A “sex orgy” the next day featured “acts of degeneracy and depravity” and “excessive consumption of alcohol” involving King, several Southern Christian Leadership Conference (SCLC) officers, “and others bearing the title of ‘reverend,'” the tape summaries revealed. While “many of those present engaged in sexual acts, natural as well as unnatural,” a woman who “shied away” was allegedly told by King that participating would “help your soul.”

At some point that night, King allegedly declared that he “preferred to perform unnatural acts on women and that he had started the International Association for the Advancement of Pu**y-Eaters,” the FBI summaries state.

When Dr. King’s wife, Coretta, accused her husband of “not fulfilling his marital ‘responsibilities'” during a recorded argument and added that “10 hours a month” spent at home “would be an exaggeration.” Her husband allegedly “told her she should go out and have some sexual affairs of her own.”

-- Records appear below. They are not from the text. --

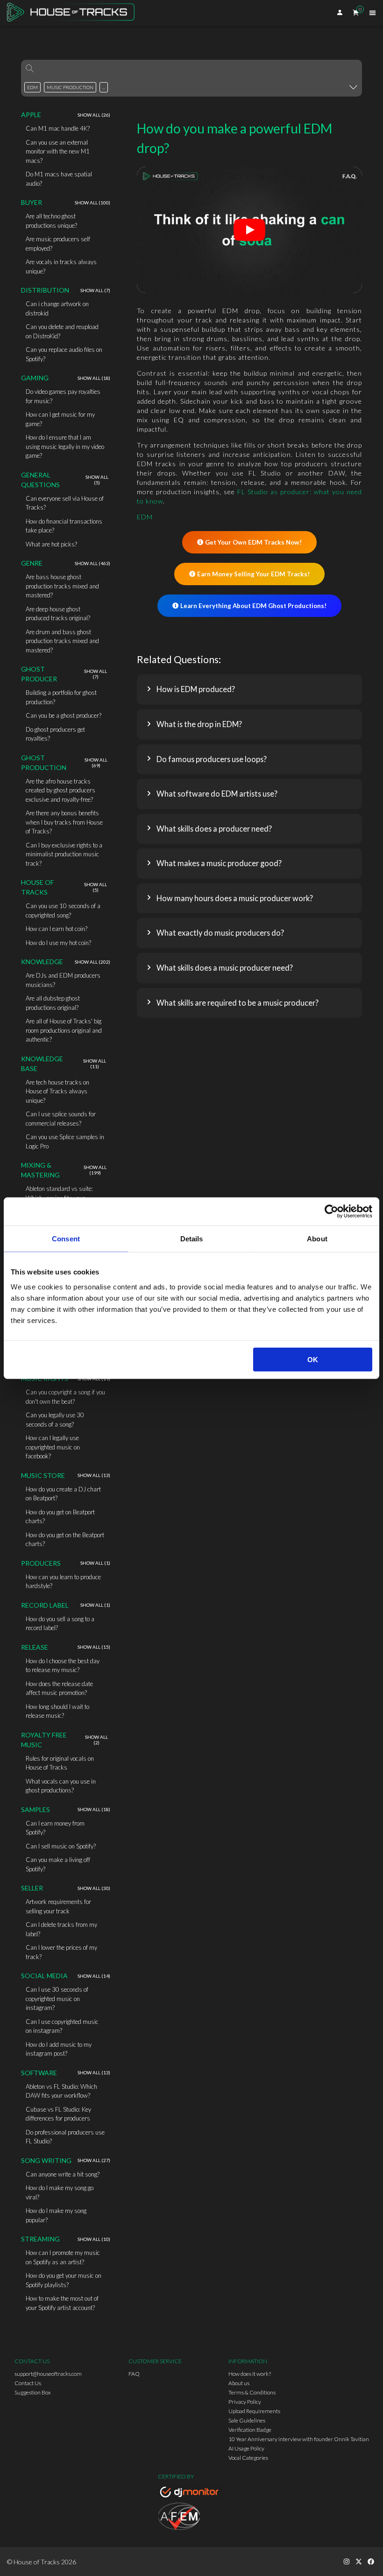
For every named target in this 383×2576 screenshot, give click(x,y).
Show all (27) (94, 2160)
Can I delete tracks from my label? (61, 1929)
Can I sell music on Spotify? (61, 1846)
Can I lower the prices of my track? (61, 1952)
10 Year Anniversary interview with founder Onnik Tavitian (298, 2439)
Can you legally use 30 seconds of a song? (55, 1419)
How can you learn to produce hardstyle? (63, 1581)
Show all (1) (95, 1563)
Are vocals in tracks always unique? (61, 266)
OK (312, 1359)
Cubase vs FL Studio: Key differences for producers (58, 2114)
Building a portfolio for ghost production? (61, 697)
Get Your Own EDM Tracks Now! (253, 542)
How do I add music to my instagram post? (59, 2049)
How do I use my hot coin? (58, 942)
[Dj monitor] (191, 2493)
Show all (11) (94, 1063)
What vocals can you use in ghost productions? (61, 1786)
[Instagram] (346, 2561)
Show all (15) (94, 1647)
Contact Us (27, 2383)
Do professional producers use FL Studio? (65, 2136)
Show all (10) (94, 2239)
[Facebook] (371, 2561)
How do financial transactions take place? (64, 526)
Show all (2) (96, 1739)
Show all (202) (92, 962)
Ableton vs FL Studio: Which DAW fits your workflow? (61, 2091)
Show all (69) (96, 762)
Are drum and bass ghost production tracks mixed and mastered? (62, 641)
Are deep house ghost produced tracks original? (58, 613)
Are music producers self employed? (58, 243)
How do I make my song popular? (56, 2215)
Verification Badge (249, 2429)
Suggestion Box (32, 2392)
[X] (359, 2561)
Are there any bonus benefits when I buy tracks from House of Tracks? (64, 822)
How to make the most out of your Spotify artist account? (62, 2303)
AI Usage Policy (246, 2448)
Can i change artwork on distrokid (57, 308)
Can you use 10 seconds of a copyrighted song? (63, 910)
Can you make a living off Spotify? (58, 1864)
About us (238, 2383)
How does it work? (249, 2373)
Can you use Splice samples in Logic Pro (65, 1141)
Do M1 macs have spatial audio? (59, 178)
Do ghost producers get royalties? (55, 734)
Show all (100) (92, 202)
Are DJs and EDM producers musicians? (63, 980)
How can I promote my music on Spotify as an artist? (63, 2257)
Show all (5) (96, 479)
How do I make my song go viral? (59, 2192)
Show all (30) (94, 1888)
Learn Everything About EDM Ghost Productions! (253, 605)
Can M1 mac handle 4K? (58, 128)
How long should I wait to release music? (57, 1711)
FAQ (134, 2373)
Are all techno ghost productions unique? (51, 220)
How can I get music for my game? (60, 419)
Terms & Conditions (252, 2392)
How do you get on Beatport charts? (60, 1516)
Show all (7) (95, 290)
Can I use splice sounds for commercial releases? (61, 1118)
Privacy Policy (244, 2401)
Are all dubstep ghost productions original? (53, 1002)
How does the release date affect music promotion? (59, 1688)
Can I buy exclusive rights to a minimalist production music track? (64, 854)
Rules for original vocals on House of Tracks (60, 1763)
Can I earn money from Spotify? (55, 1828)
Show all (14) (94, 1976)
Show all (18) (94, 378)
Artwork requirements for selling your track (58, 1906)
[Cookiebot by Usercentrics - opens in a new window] (331, 1211)
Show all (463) (92, 563)
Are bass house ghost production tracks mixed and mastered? (62, 586)
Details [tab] (191, 1239)
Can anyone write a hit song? (62, 2174)
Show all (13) (94, 1475)
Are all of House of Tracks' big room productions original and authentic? (64, 1030)
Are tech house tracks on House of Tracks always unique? (57, 1091)
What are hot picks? (51, 544)
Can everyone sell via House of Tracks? (65, 503)
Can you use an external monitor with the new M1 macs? (58, 151)
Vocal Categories (248, 2457)
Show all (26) (94, 115)
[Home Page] (73, 13)
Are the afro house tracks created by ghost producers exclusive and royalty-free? (60, 790)
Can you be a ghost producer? (63, 715)
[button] (249, 689)
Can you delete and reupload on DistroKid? (62, 331)
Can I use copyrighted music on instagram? (62, 2026)
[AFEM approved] (191, 2517)
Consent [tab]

OSLO, NORWAY: Coretta Scott King and her husband Martin Luther King 09 December 1964 in Oslo where the US clergyman and civil rights leader received 10 December the Nobel Peace Prize. (Photo by AFP/Getty Images)

Former FBI Director Hoover famously ordered surveillance on King and others he suspected of being subversive and/or linked to the Communist Party, a practice legal under the “regrettably relaxed” standards of that time, but widely condemned today as unconstitutional. Hoover reportedly was able to obtain authorization from then-Attorney General Robert F. Kennedy to wiretap King after he “told Kennedy that King’s closest and most influential adviser, New York attorney Stanley D. Levison, was a ‘secret member’ of the Communist Party USA (CPUSA).”

Garrow wrote:

Kennedy’s aides, and finally his brother—the President of the United States—warned King to cease contact with Levison, but King’s promised compliance was dissembling: he and Levison communicated indirectly through another attorney, Clarence Jones, who, like Levison, was himself already being wiretapped by the FBI. Presented with evidence of King’s duplicity, plus FBI claims that King had told Levison that he was a Marxist, a reluctant Attorney General approved the FBI’s request to place King under direct surveillance too.

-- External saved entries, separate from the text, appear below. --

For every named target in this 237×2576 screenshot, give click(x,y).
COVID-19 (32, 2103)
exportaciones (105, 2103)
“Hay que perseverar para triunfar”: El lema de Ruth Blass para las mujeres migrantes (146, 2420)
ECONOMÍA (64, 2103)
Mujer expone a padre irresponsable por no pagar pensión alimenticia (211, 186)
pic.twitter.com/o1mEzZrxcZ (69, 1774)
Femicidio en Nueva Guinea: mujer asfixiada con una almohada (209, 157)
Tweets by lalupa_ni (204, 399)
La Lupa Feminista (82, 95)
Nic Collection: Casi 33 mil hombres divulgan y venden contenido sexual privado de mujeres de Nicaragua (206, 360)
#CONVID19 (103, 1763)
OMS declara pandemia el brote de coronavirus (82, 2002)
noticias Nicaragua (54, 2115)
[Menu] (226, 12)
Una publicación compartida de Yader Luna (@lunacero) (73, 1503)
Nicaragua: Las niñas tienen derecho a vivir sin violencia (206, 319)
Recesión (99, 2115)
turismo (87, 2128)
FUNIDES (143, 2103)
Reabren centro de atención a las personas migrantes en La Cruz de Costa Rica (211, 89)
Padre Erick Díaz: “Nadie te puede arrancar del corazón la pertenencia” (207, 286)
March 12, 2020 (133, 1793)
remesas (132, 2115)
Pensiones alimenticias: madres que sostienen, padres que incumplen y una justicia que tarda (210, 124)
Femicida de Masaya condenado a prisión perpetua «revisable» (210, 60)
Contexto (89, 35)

However, Garrow contended, as the surveillance progressed it “appears obvious in retrospect” that agents grew less concerned about any alleged Communist influence brought on by Levison and more obsessed with “King’s personal conduct.” That view seems bolstered by the fact that the FBI failed to stress Levison’s significant financial contributions to both Dr. King and the Communist Party USA in its memos to Kennedy at the time. (RELATED: MLK’s Niece Defends Trump Against Racist Accusations)

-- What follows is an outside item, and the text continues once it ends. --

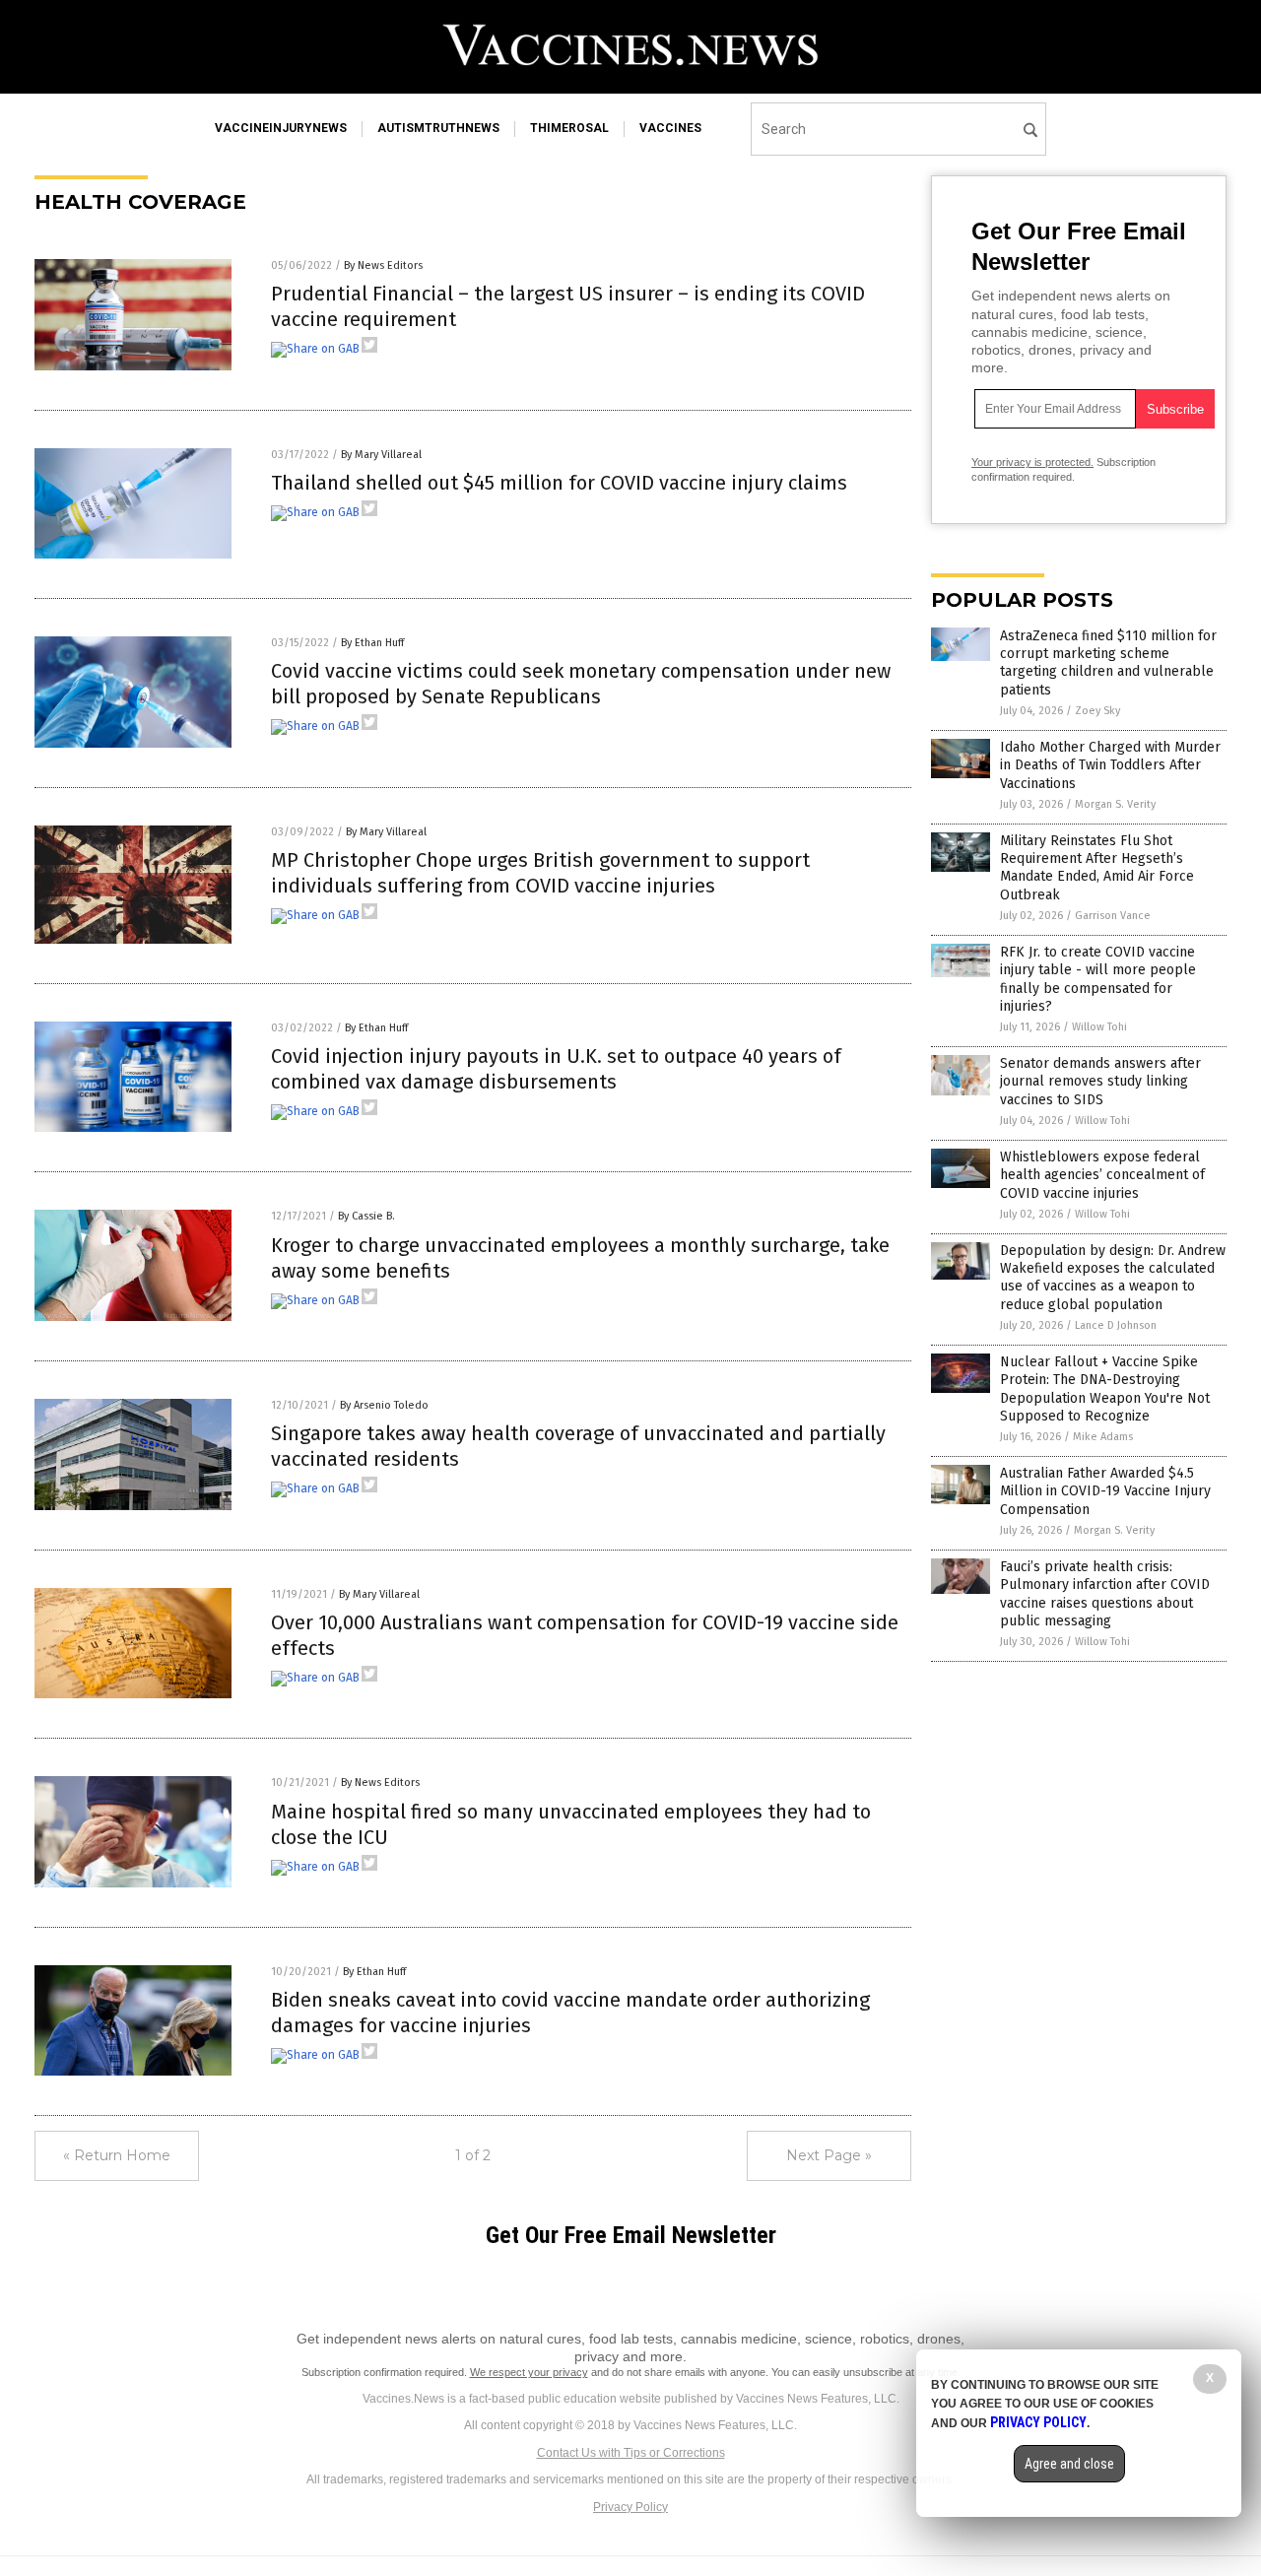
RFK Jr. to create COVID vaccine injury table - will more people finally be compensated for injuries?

In addition to Dr. King and his SCLC, the FBI also used electronic surveillance and a vast network of informants to track what it considered extremist groups, from the Communist Party to the Black Panther Party to the Ku Klux Klan. At various points, significant percentages of those groups’ memberships were comprised of informants.

In King’s case, the former FBI director allegedly hoped his organization’s surveillance would cause the civil rights leader to commit suicide. Garrow described the “anonymous message” Hoover authorized Bureau officials to send King, along with “a tape-recording of his sexual activities.”

After telling King to “lend your sexually psychotic ear to the enclosure,” the letter warned that “you will find on the record for all time” audio evidence of “your adulterous acts, your sexual orgies” involving “various evil playmates” including “Dolores Evans.” Calling him “an evil, abnormal beast,” the letter instructed: “King, there is only one thing left for you to do. You know what it is. You have just 34 days in which to do (this exact number has been selected for a specific reason . . . There is but one way out for you. You better take it before your filthy, abnormal fraudulent self is bared to the nation.”

The historian ends his “Standpoint” piece by contending that, until now, “some voices” might have called for the complete destruction of the FBI records on King, but “the suggestion—actually more than one—that he either actively tolerated or personally employed violence against any woman, even while drunk, poses so fundamental a challenge to his historical stature as to require the most complete and extensive historical review possible.”